_TASK DESCRIPTION_:
From the rows below, copy each line that contains the string "width".

_LISTED RECORDS_:
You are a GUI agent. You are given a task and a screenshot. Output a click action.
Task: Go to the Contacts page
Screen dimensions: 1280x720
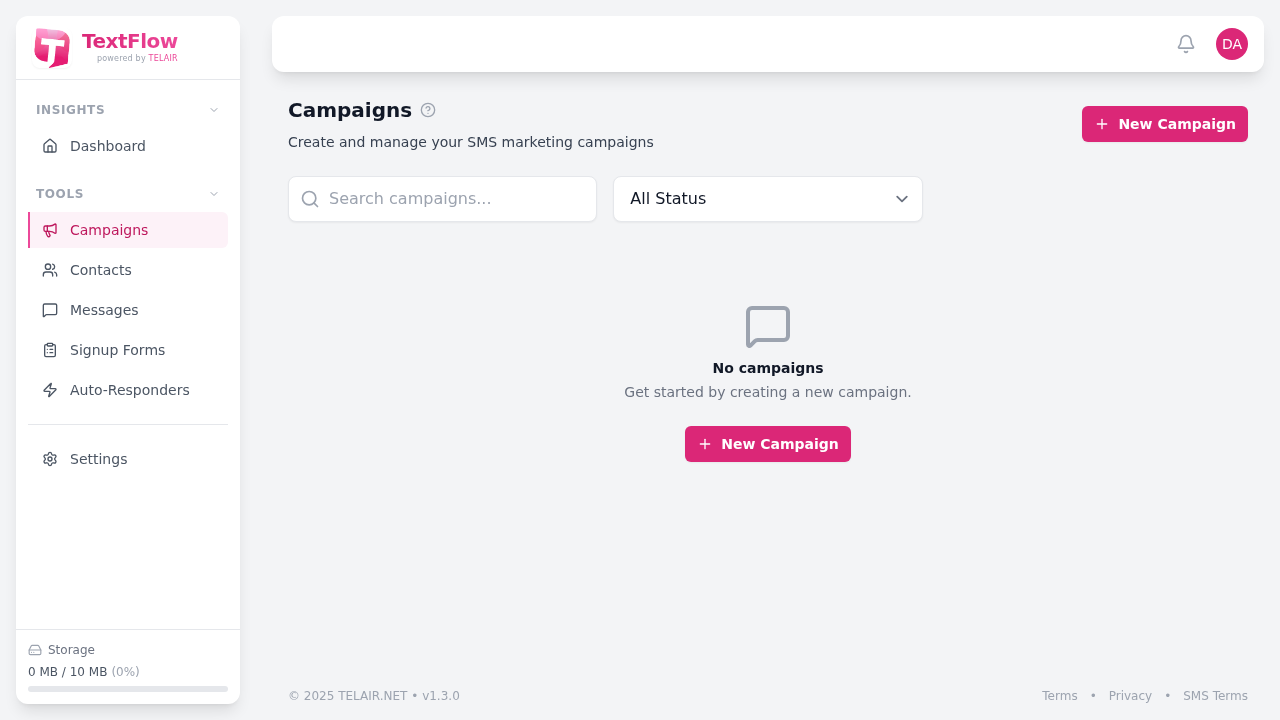click(x=100, y=270)
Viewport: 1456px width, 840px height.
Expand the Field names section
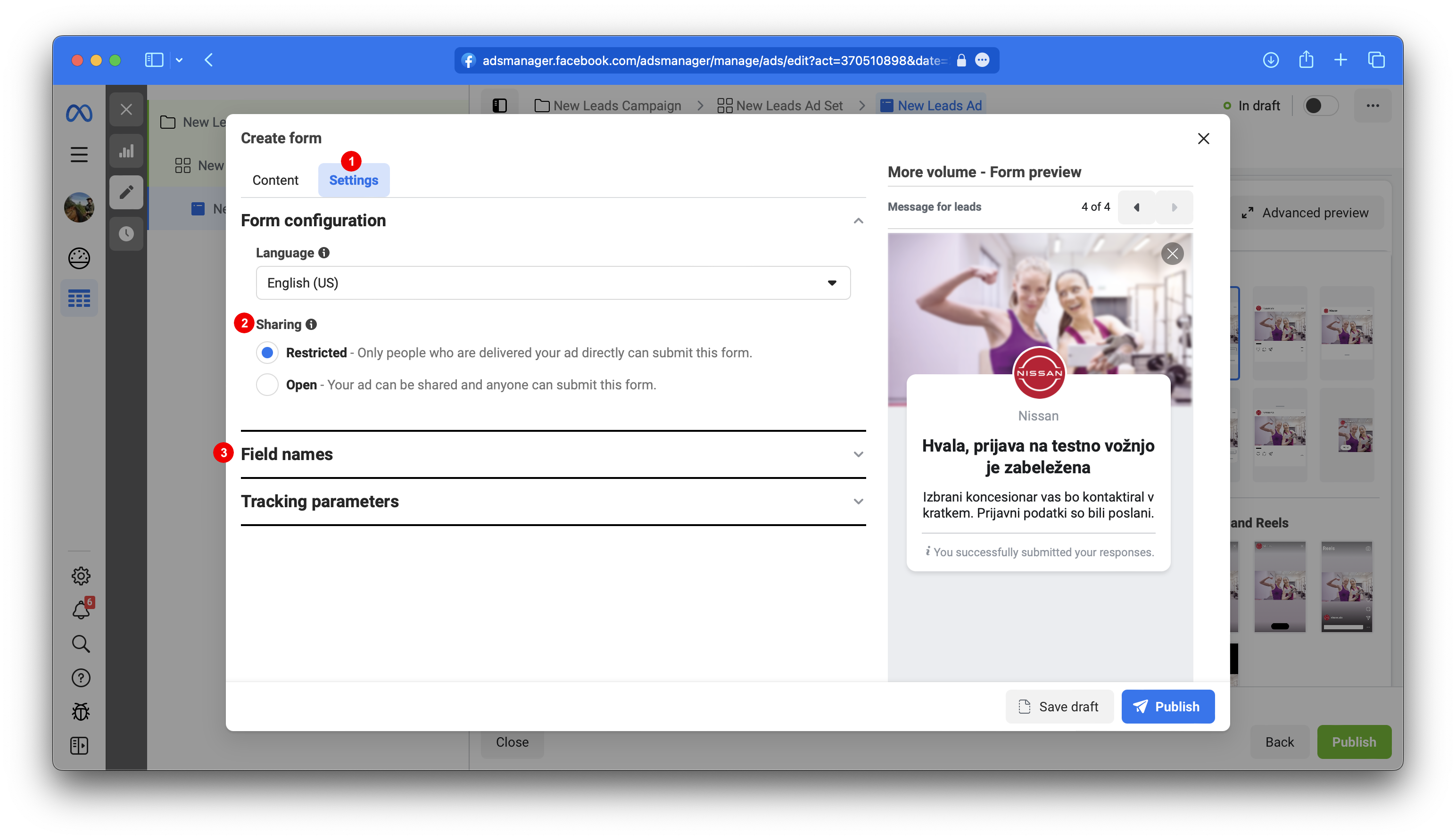[552, 454]
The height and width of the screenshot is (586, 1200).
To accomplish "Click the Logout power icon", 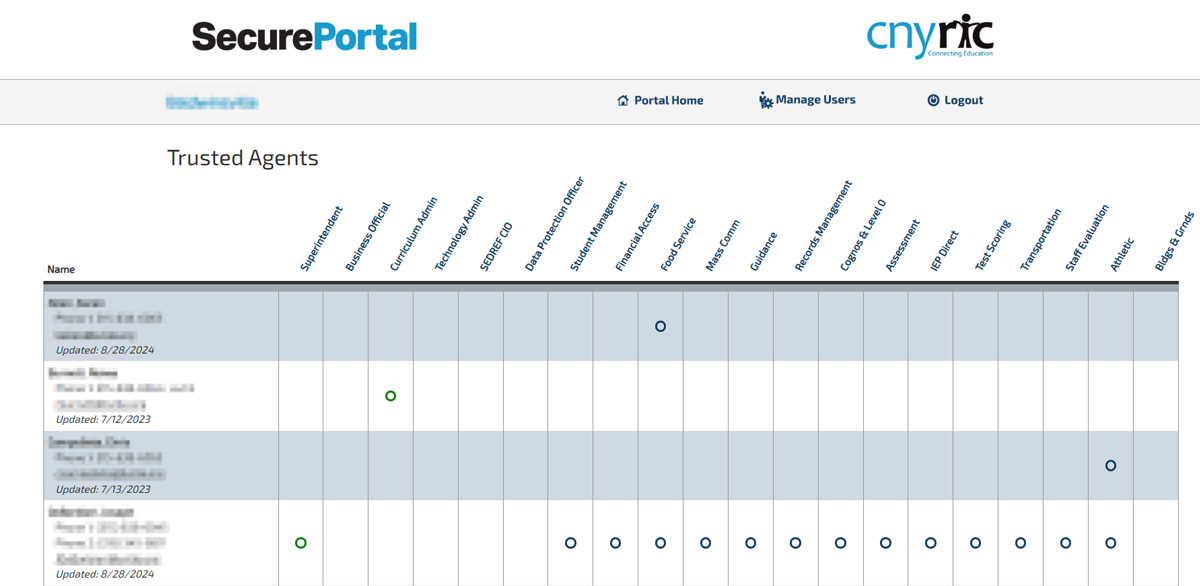I will coord(933,101).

_RESPONSE FOR THIS EXERCISE_:
Viewport: 1456px width, 840px height.
The height and width of the screenshot is (586, 1200).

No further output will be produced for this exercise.